PASSAGE:
=== Section Start ===

By May ‘41 Ray received a gunshot wound with shrapnel to his left arm, foot and back and was evacuated to the Australian General Hospital before being assessed as medically unfit and returned to Australia via the Hospital Ship ‘1st Netherlands’. He spent some time in the Repatriation Hospital with a compound fracture of his arm and gunshot wounds, continuing to be hospitalised with others returning from Tobruk and the Middle East. He spent some time at Kapara Convalescent Home in Glenelg, run by the Red Cross as a home for wounded soldiers and which re-opened for that purpose in July of 1940.

=== Section End ===

DATA SECTION:
=== Section Start ===

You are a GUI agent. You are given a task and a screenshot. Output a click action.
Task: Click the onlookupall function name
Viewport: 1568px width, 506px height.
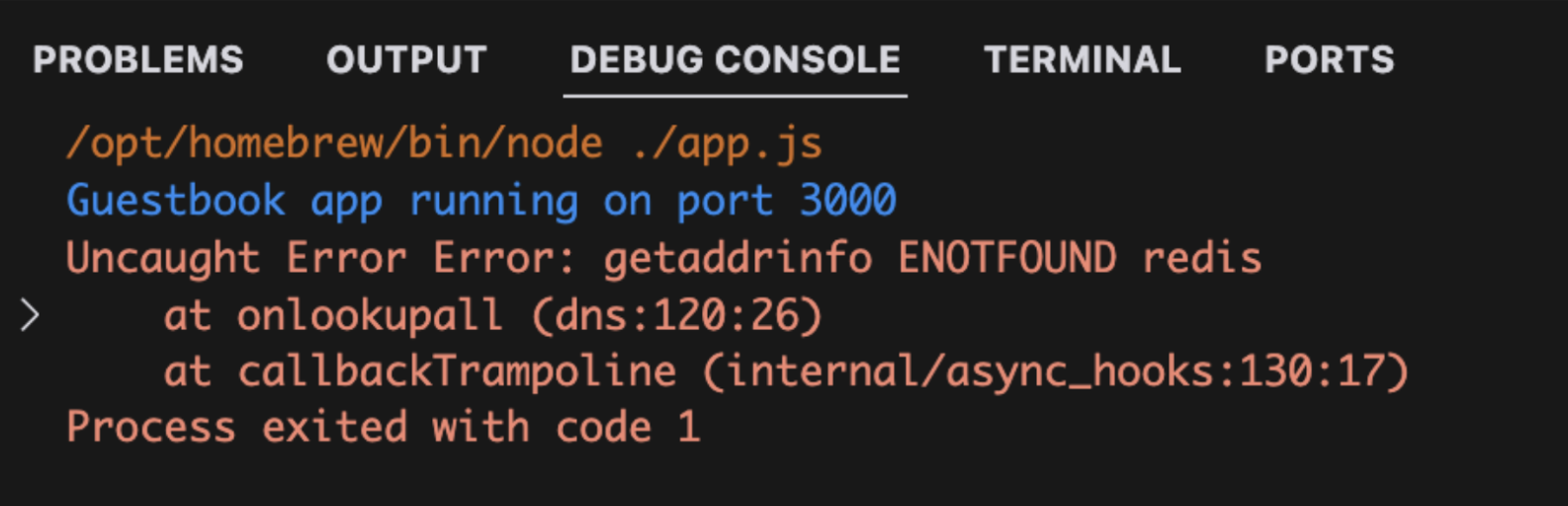[369, 316]
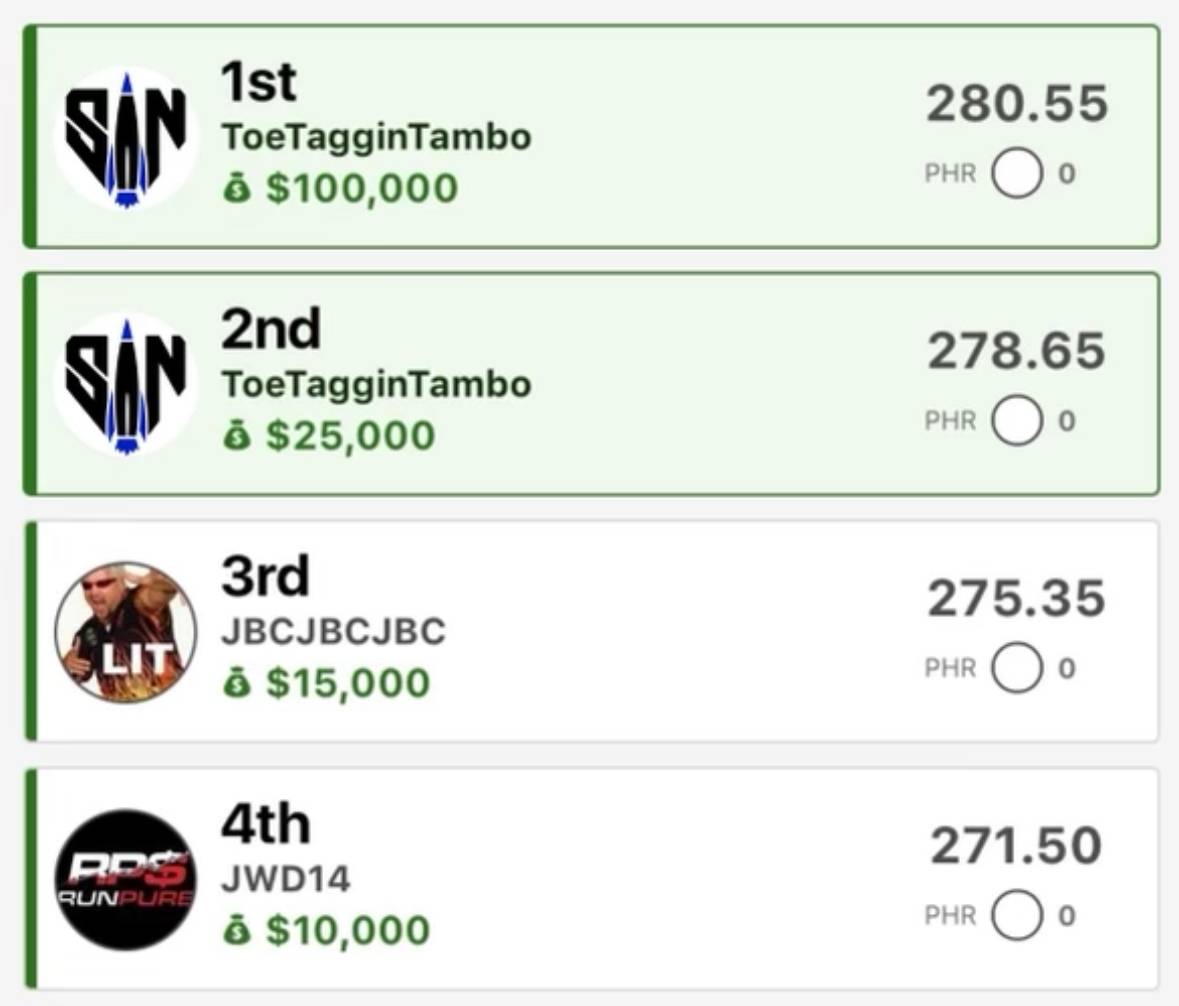The height and width of the screenshot is (1006, 1179).
Task: Toggle PHR circle on 1st place entry
Action: [1017, 174]
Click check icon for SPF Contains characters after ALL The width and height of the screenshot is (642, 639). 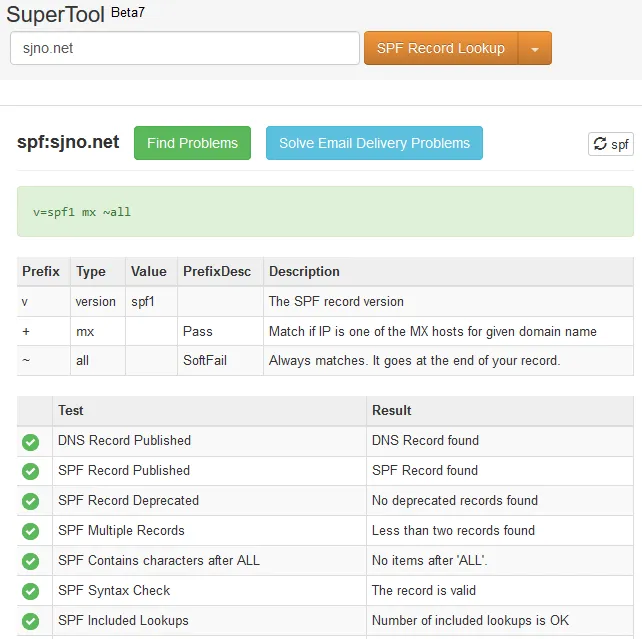click(31, 561)
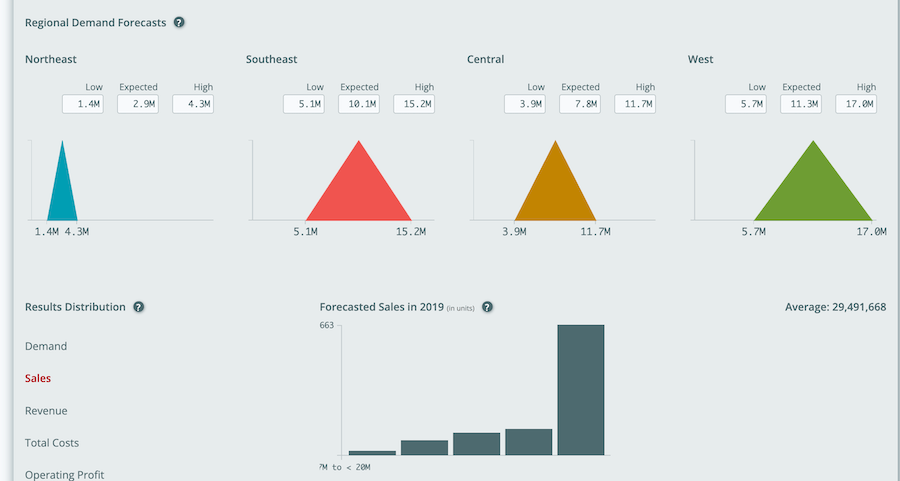The width and height of the screenshot is (900, 481).
Task: Choose Revenue from results list
Action: tap(48, 410)
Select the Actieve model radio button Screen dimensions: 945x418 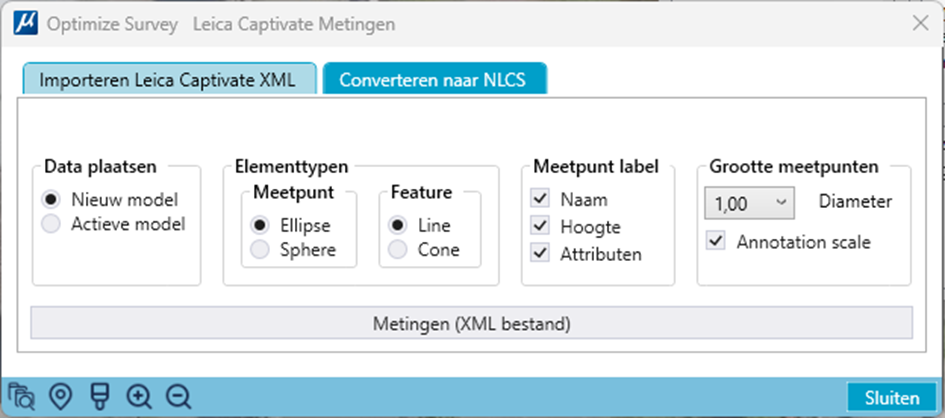click(51, 224)
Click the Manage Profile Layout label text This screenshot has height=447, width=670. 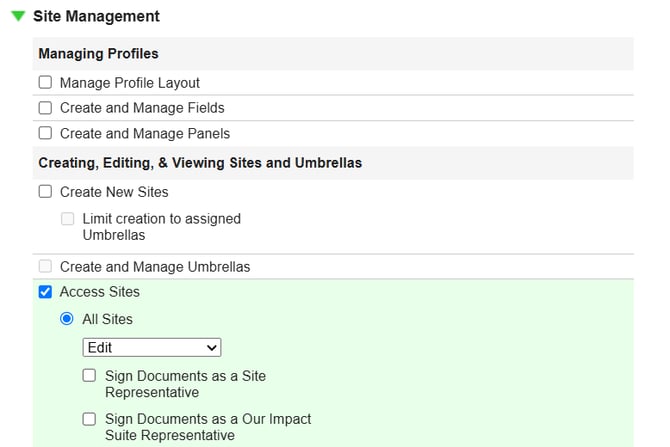[130, 83]
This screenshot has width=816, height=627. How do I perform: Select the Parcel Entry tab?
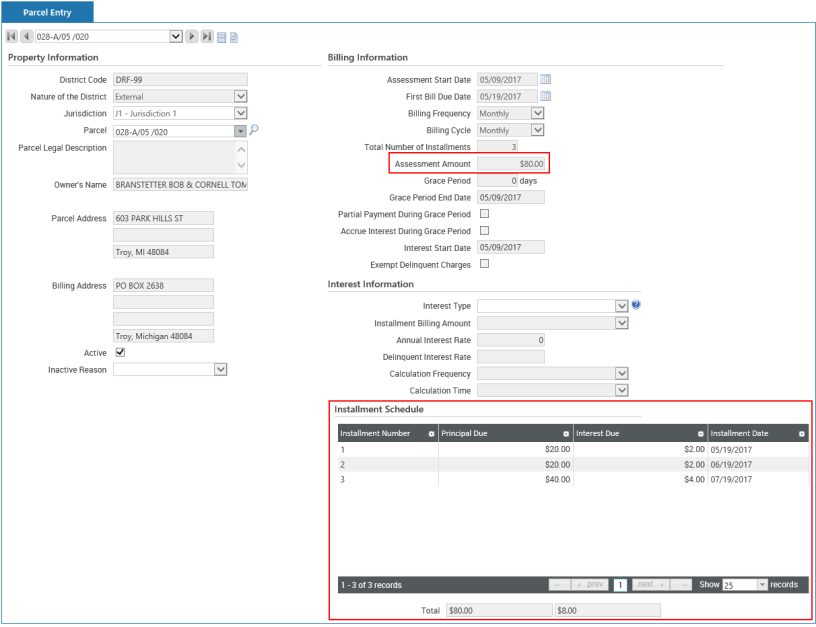49,12
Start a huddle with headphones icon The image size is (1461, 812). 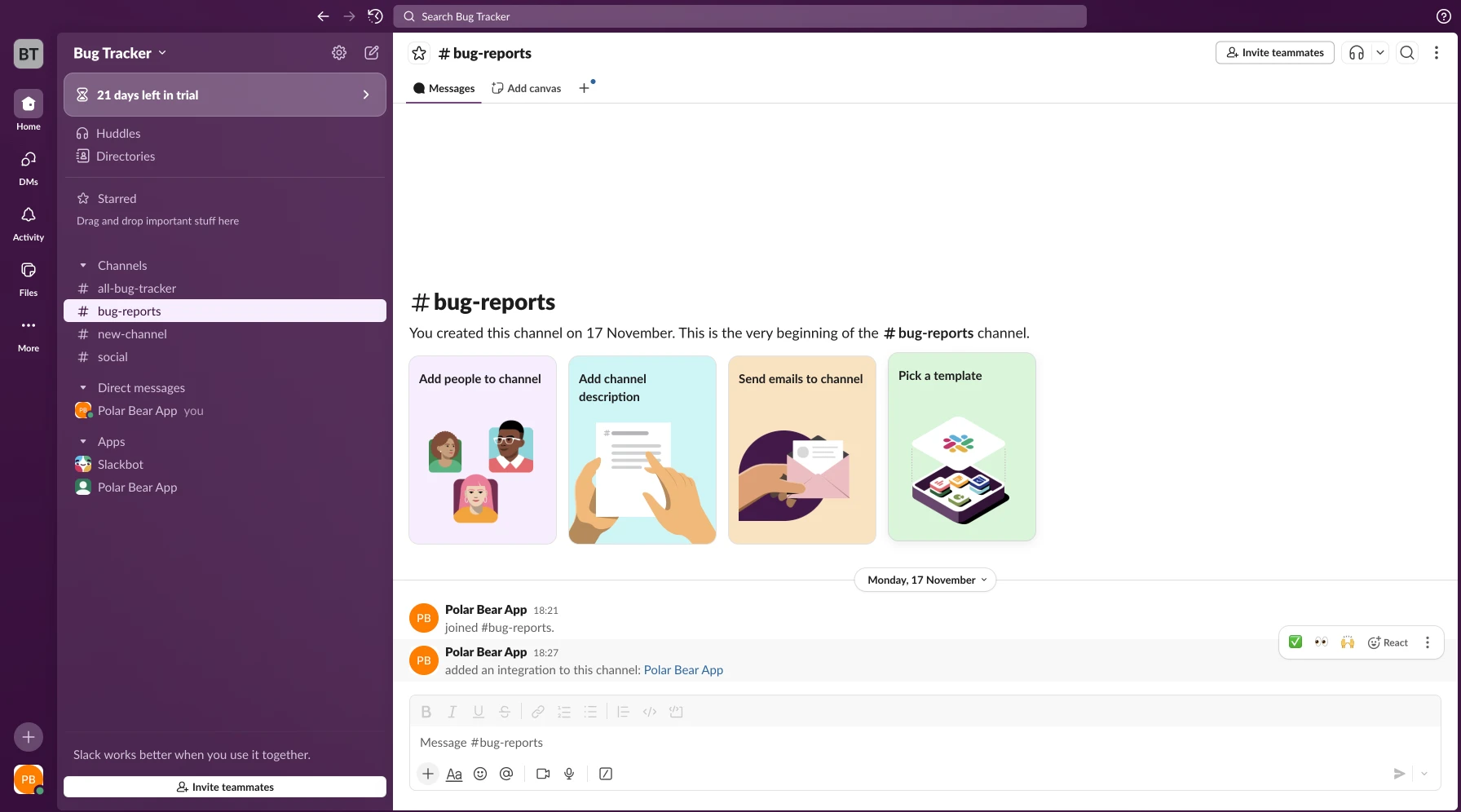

=== Section End ===

EXERCISE DIRECTIONS: In the passage about Ray's war wounds, which organization ran Kapara Convalescent Home in Glenelg? The records have nothing to do with the passage.

WRITTEN RESPONSE: The Red Cross